Integrative analysis of genomic, functional and protein interaction data predicts long-range enhancer-target gene interactions
Christian Rödelsperger1,2,3, Gao Guo3, Mateusz Kolanczyk2, Angelika Pletschacher3, Sebastian Köhler1,3, Sebastian Bauer3, Marcel H. Schulz2,4 and Peter N. Robinson1,2,3,*
+ Author Affiliations
1Berlin-Brandenburg Center for Regenerative Therapies, Charité-Universitätsmedizin Berlin, 2Max Planck Institute for Molecular Genetics, 3Institute for Medical Genetics, Charité-Universitätsmedizin, Berlin and 4International Max Planck Research School for Computational Biology and Scientific Computing, Berlin, Germany
↵*To whom correspondence should be addressed.

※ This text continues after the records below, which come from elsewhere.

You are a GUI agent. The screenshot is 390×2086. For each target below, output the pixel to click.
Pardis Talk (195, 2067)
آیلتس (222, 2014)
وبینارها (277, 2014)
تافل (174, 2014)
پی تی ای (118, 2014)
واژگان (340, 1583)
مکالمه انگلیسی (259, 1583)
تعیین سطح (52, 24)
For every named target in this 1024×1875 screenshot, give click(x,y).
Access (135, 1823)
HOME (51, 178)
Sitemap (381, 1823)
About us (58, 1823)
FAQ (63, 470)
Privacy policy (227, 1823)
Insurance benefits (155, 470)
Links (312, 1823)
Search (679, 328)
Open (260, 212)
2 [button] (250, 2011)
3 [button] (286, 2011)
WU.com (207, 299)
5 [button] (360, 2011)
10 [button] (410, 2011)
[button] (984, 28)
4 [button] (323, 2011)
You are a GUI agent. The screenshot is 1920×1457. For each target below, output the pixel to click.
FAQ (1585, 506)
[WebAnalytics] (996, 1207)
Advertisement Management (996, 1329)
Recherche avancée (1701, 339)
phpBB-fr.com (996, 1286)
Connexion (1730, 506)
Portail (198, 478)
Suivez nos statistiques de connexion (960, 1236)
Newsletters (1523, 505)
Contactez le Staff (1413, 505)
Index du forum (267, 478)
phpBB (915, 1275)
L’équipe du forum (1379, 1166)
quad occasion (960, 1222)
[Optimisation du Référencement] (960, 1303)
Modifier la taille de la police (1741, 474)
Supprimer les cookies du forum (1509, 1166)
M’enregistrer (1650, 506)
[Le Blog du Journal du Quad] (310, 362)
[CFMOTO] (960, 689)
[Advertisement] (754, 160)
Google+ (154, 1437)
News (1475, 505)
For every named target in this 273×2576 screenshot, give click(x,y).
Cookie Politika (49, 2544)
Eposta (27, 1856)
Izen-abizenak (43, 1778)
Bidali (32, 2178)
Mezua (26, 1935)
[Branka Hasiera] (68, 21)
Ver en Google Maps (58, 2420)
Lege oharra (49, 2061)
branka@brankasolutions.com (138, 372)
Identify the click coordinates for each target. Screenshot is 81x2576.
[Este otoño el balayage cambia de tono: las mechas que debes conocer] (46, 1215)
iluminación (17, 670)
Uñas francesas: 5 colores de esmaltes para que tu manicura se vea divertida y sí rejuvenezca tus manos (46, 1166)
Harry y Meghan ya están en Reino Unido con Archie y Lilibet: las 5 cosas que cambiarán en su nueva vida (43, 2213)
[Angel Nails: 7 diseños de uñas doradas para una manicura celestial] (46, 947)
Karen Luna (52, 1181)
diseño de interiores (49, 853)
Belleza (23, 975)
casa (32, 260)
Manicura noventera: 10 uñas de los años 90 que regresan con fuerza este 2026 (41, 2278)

Tel: +49 30 450566042; Fax: +49 30 450569915; Email: peter.robinson@charite.de
Received June 25, 2010.
Revision received October 14, 2010.
Accepted October 14, 2010.
Nucl. Acids Res. (2011) 39 (7): 2492-2502.
doi: 10.1093/nar/gkq1081
Abstract
Multicellular organismal development is controlled by a complex network of transcription factors, promoters and enhancers. Although reliable computational and experimental methods exist for enhancer detection, prediction of their target genes remains a major challenge. On the basis of available literature and ChIP-seq and ChIP-chip data for enhanceosome factor p300 and the transcriptional regulator Gli3, we found that genomic proximity and conserved synteny predict target genes with a relatively low recall of 12–27% within 2 Mb intervals centered at the enhancers. Here, we show that functional similarities between enhancer binding proteins and their transcriptional targets and proximity in the protein–protein interactome improve prediction of target genes. We used all four features to train random forest classifiers that predict target genes with a recall of 58% in 2 Mb intervals that may contain dozens of genes, representing a better than two-fold improvement over the performance of prediction based on single features alone. Genome-wide ChIP data is still relatively poorly understood, and it remains difficult to assign biological significance to binding events. Our study represents a first step in integrating various genomic features in order to elucidate the genomic network of long-range regulatory interactions.